**Consigne écrite 1**.
Indiquez si chacune des affirmations suivantes concorde avec le texte sur Mayotte, en répondant par oui ou par non et en citant littéralement les mots du texte qui tranchent la question.
(a) Le texte nie l’existence d’un problème migratoire à Mayotte.
(b) Selon le texte, le problème réside dans l’absence de conditions dignes pour accueillir les exilés.
(c) Le texte affirme que les débats politiques sur Mayotte n’abordent que rarement l’immigration.
**Consigne écrite 2**.
Répondez brièvement aux questions suivantes à partir du texte sur Mayotte.
(a) Vers quelle question tout débat politique concernant le département ultramarin vire-t-il sans attendre ?
(b) Qui pâtira de la situation tant que la question de l’accueil des exilés ne sera pas prise en compte ?
**Consigne écrite 3**. Reproduisez fidèlement le passage du texte sur Mayotte qui s’ouvre sur les mots « Pas un débat, pas » et se termine par les mots « pour les accueillir. ».

**Texte fourni**.
# # # #

Tout débat politique concernant le département ultramarin vire sans attendre à la question de l’immigration, comme si le pays n’avait rien d’autre à proposer à l’île pour la reconstruire, y réduire les inégalités et proposer des conditions d’existence dignes aux Mahorais.
Pas un débat, pas une intervention, pas un propos politique n’évoque la situation à Mayotte sans très vite aller sur le terrain de l’immigration. Et très vite ne parle que de ça. Rien que de ça. Il ne s’agit pas de nier le problème. Il existe, et tant que la question de l’accueil des exilés ne sera pas prise en compte, les Mahorais en pâtiront. Le problème, ce ne sont pas les exilés qui débarquent à Mayotte, c’est l’absence de conditions dignes pour les accueillir.

# # # #

**Données sources**.
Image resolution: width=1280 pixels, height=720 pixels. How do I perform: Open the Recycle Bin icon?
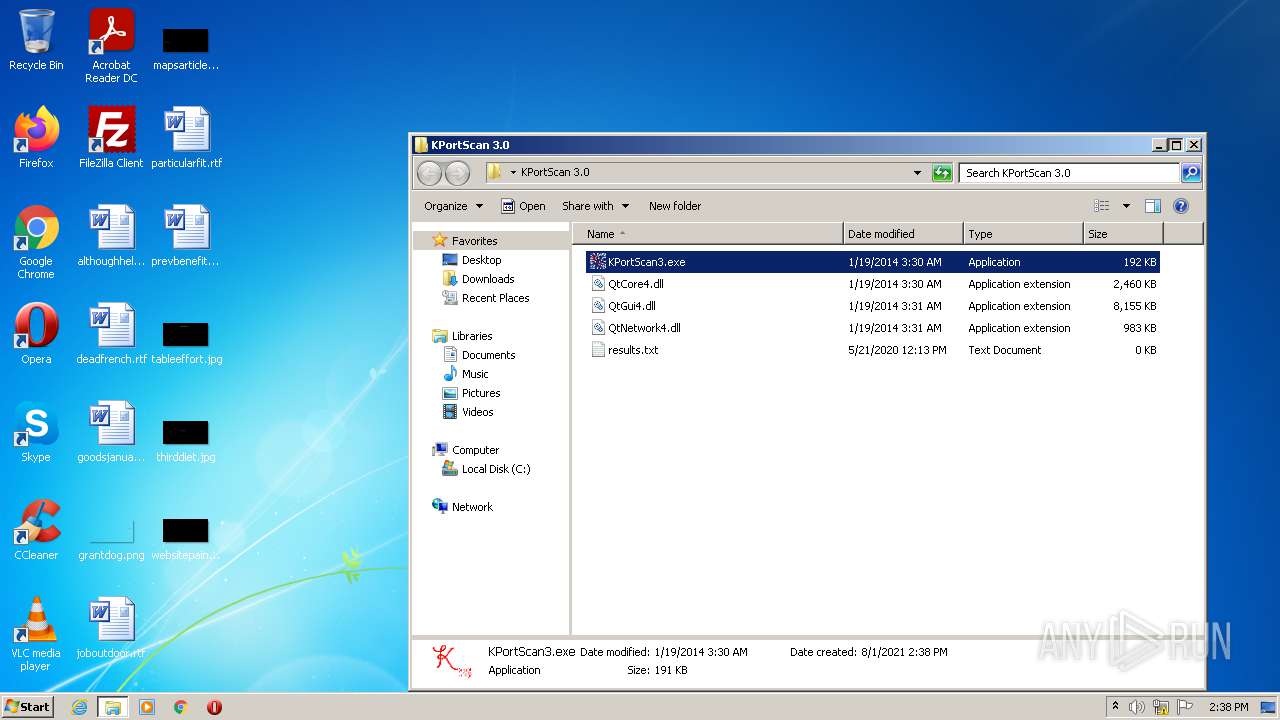36,40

# # # #

**Réponse écrite 1**.
(a) Non : « Il ne s’agit pas de nier le problème. Il existe »
(b) Oui : « c’est l’absence de conditions dignes pour les accueillir »
(c) Non : « Pas un débat, pas une intervention, pas un propos politique n’évoque la situation à Mayotte sans très vite aller sur le terrain de l’immigration »

**Réponse écrite 2**.
(a) La question de l’immigration.
(b) Les Mahorais.

**Réponse écrite 3**.
Pas un débat, pas une intervention, pas un propos politique n’évoque la situation à Mayotte sans très vite aller sur le terrain de l’immigration. Et très vite ne parle que de ça. Rien que de ça. Il ne s’agit pas de nier le problème. Il existe, et tant que la question de l’accueil des exilés ne sera pas prise en compte, les Mahorais en pâtiront. Le problème, ce ne sont pas les exilés qui débarquent à Mayotte, c’est l’absence de conditions dignes pour les accueillir.